INFORMATION GIVEN:
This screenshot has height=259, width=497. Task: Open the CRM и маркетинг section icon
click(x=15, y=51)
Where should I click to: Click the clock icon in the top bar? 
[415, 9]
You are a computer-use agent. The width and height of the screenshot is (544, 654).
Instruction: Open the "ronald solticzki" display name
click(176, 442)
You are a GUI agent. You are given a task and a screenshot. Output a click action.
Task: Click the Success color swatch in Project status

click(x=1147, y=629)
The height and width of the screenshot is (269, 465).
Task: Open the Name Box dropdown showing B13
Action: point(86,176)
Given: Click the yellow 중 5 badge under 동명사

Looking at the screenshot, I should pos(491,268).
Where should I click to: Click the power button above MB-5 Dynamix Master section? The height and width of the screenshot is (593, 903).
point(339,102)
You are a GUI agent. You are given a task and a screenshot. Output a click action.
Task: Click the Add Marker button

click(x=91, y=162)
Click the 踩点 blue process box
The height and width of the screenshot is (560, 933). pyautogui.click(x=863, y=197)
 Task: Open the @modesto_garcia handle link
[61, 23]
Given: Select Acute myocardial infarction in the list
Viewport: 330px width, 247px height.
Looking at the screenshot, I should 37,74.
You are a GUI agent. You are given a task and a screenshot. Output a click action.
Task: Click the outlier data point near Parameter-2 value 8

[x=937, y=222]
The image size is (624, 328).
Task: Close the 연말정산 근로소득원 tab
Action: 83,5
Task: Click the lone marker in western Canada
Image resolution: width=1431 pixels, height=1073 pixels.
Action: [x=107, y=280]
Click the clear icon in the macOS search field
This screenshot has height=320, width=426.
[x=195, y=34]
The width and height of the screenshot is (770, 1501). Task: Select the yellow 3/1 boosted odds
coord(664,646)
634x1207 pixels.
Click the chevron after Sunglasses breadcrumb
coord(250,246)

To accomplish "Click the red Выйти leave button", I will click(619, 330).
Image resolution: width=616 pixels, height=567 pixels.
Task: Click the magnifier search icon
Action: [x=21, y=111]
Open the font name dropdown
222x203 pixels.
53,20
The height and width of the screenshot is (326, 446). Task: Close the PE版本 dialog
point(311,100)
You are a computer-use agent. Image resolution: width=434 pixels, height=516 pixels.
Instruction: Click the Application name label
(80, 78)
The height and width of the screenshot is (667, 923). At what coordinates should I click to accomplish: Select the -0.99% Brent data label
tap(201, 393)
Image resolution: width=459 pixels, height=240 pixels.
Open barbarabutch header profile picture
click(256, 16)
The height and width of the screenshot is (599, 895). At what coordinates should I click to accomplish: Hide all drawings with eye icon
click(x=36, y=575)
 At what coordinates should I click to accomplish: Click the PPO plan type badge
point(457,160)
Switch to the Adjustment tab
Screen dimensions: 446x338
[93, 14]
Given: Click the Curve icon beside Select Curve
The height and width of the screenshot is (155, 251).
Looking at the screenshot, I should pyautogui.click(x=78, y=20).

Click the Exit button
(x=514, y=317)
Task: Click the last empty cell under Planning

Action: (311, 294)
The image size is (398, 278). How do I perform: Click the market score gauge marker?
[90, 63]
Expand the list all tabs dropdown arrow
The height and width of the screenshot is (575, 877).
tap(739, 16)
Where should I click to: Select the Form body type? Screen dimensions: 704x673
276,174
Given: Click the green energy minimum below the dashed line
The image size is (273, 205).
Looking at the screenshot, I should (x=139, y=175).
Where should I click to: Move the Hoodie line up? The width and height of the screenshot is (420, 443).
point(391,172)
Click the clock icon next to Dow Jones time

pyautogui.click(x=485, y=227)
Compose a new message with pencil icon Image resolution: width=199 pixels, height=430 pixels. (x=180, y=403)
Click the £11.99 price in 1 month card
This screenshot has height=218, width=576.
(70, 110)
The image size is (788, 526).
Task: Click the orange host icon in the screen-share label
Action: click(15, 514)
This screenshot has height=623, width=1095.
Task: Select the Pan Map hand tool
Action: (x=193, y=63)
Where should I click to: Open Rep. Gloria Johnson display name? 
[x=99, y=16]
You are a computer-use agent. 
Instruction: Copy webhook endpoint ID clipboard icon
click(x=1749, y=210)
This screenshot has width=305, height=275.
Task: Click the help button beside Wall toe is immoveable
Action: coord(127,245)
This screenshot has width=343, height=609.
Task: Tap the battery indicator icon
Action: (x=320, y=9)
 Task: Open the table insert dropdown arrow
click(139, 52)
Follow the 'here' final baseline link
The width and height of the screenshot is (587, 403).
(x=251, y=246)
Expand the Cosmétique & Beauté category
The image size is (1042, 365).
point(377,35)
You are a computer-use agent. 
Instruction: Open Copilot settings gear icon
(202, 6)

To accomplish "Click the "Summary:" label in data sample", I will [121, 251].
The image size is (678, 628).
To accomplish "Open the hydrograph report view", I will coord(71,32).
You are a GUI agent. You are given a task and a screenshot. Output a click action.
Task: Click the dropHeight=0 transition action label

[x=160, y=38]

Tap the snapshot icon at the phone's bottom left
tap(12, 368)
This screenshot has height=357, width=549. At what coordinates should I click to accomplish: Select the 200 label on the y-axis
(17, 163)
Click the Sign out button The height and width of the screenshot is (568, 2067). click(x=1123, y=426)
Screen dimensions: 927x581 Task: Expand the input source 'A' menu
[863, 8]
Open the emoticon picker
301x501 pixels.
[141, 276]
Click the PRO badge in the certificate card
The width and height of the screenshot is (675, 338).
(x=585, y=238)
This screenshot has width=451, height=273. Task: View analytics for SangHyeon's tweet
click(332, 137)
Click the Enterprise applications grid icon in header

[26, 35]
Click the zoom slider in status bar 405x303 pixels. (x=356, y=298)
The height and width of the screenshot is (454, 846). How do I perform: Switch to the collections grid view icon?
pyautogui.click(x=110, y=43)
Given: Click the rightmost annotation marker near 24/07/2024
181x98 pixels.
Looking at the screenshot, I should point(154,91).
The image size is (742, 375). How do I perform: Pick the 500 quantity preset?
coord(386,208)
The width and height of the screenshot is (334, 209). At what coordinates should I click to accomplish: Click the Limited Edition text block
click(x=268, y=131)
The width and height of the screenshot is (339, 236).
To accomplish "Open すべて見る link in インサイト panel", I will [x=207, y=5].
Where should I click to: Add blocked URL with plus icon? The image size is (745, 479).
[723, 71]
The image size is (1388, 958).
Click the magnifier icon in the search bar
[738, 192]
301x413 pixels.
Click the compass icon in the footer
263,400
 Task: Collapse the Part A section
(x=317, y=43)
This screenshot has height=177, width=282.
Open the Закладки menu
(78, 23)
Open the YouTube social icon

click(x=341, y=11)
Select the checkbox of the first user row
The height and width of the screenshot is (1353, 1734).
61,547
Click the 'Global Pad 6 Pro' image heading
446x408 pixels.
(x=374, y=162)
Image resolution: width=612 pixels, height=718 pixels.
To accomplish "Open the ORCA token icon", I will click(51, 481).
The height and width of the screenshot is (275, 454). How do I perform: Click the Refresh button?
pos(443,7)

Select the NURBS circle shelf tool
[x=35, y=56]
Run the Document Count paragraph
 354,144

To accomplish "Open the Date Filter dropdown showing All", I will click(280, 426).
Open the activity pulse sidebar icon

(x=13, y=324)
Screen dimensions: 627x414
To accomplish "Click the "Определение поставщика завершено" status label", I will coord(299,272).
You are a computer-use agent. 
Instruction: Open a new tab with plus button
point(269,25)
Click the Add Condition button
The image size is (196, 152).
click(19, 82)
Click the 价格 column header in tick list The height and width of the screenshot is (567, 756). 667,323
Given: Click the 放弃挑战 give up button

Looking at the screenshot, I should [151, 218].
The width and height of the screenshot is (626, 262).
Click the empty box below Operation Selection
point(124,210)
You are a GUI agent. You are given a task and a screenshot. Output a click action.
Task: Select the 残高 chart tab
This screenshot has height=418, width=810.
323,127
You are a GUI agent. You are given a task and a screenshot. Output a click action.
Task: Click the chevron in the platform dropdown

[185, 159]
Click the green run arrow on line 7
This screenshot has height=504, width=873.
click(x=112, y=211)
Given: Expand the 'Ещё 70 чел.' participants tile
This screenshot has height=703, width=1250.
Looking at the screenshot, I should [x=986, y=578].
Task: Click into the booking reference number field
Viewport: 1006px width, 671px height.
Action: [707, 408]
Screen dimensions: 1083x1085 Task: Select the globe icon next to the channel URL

TASK INSTRUCTIONS: Using the records above, work out how many lines hold the string "list"; answer with that number alone.

SOLUTION FOR THIS PROBLEM: 3